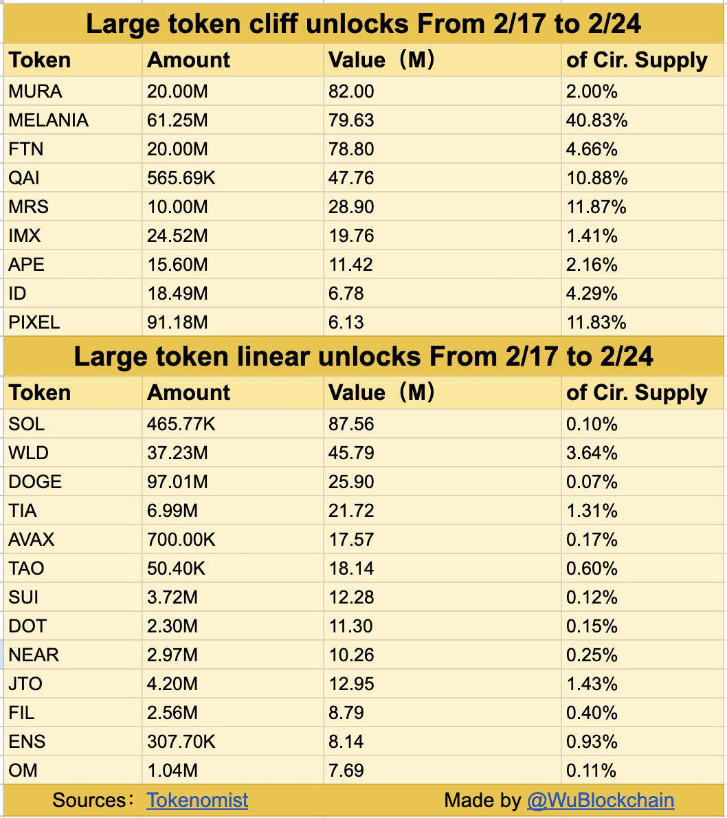Open the @WuBlockchain link
This screenshot has width=727, height=818.
click(x=600, y=800)
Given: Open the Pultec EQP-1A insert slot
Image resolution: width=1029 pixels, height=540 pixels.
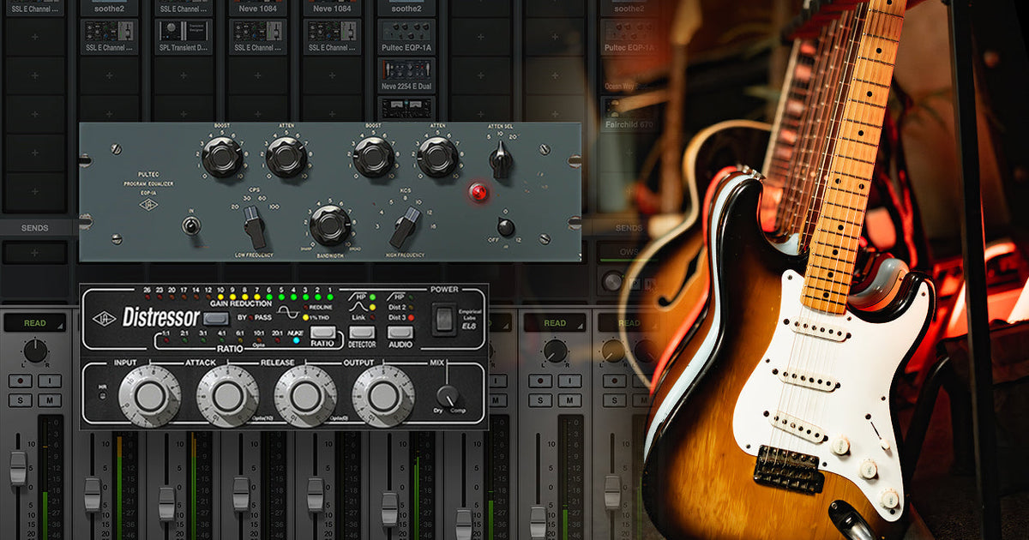Looking at the screenshot, I should pos(406,48).
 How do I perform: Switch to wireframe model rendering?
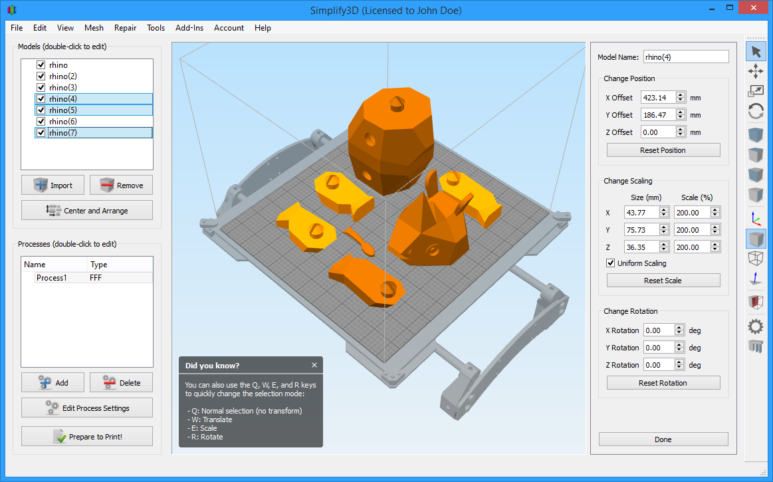(756, 258)

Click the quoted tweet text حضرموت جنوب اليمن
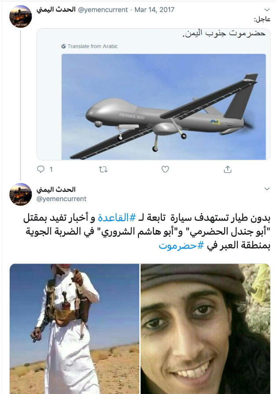tap(224, 33)
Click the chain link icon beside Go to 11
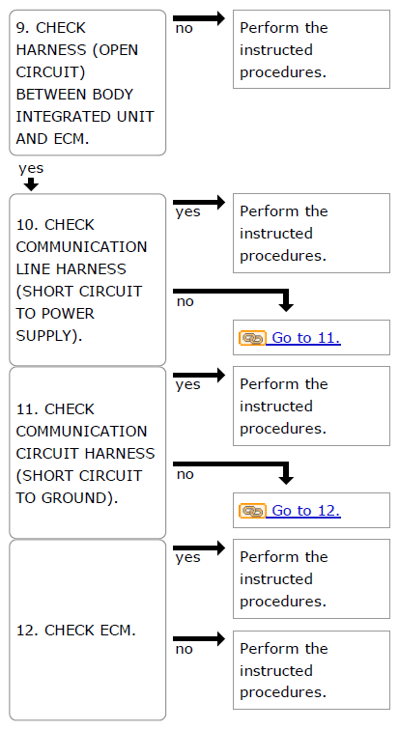Viewport: 399px width, 730px height. point(252,338)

■ ■ ■ ■

[What you need to do]: In the records above, locate the line with "Click the quoted tweet text حضرموت جنوب اليمن"; output it and each line after it through the last one, exactly, omitting pictures.

[Expected answer]:
Click the quoted tweet text حضرموت جنوب اليمن
tap(224, 33)
Click the chain link icon beside Go to 11
Viewport: 399px width, 730px height. point(252,338)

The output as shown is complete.